## WHAT TO WORK ON:
When responding, copy every record below exactly as it appears.

(Items listed in a dataset)
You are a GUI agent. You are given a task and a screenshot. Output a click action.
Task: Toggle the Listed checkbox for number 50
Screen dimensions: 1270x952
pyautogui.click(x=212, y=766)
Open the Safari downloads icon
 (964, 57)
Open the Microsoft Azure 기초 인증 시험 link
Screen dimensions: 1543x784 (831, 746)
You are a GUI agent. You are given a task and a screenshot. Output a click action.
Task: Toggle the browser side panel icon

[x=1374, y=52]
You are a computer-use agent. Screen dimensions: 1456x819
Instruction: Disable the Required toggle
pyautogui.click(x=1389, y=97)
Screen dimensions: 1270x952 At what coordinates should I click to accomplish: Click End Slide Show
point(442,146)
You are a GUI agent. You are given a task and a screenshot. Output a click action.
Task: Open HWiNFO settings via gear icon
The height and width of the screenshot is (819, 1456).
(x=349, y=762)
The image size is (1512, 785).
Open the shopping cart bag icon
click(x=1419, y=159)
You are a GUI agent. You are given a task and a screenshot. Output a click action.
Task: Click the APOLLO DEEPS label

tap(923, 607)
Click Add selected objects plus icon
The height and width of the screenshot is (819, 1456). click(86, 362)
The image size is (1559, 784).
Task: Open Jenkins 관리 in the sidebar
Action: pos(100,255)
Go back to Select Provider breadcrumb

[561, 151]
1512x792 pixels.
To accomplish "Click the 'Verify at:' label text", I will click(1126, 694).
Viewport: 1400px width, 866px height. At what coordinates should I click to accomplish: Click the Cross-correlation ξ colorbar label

## TASK RESULT:
You are a GUI agent. You are given a task and a screenshot. Output a click action.
Task: Toggle the Listed checkbox for number 50
Screen dimensions: 1270x952
pyautogui.click(x=212, y=766)
Open the Safari downloads icon
 (964, 57)
Open the Microsoft Azure 기초 인증 시험 link
Screen dimensions: 1543x784 (831, 746)
You are a GUI agent. You are given a task and a screenshot. Output a click action.
Task: Toggle the browser side panel icon

[x=1374, y=52]
You are a computer-use agent. Screen dimensions: 1456x819
Instruction: Disable the Required toggle
pyautogui.click(x=1389, y=97)
Screen dimensions: 1270x952 At what coordinates should I click to accomplish: Click End Slide Show
point(442,146)
You are a GUI agent. You are given a task and a screenshot. Output a click action.
Task: Open HWiNFO settings via gear icon
The height and width of the screenshot is (819, 1456).
(x=349, y=762)
The image size is (1512, 785).
Open the shopping cart bag icon
click(x=1419, y=159)
You are a GUI agent. You are given a task and a screenshot. Output a click action.
Task: Click the APOLLO DEEPS label

tap(923, 607)
Click Add selected objects plus icon
The height and width of the screenshot is (819, 1456). click(86, 362)
The image size is (1559, 784).
Task: Open Jenkins 관리 in the sidebar
Action: pos(100,255)
Go back to Select Provider breadcrumb

[561, 151]
1512x792 pixels.
To accomplish "Click the 'Verify at:' label text", I will click(1126, 694).
Viewport: 1400px width, 866px height. At what coordinates should I click to accomplish: Click the Cross-correlation ξ colorbar label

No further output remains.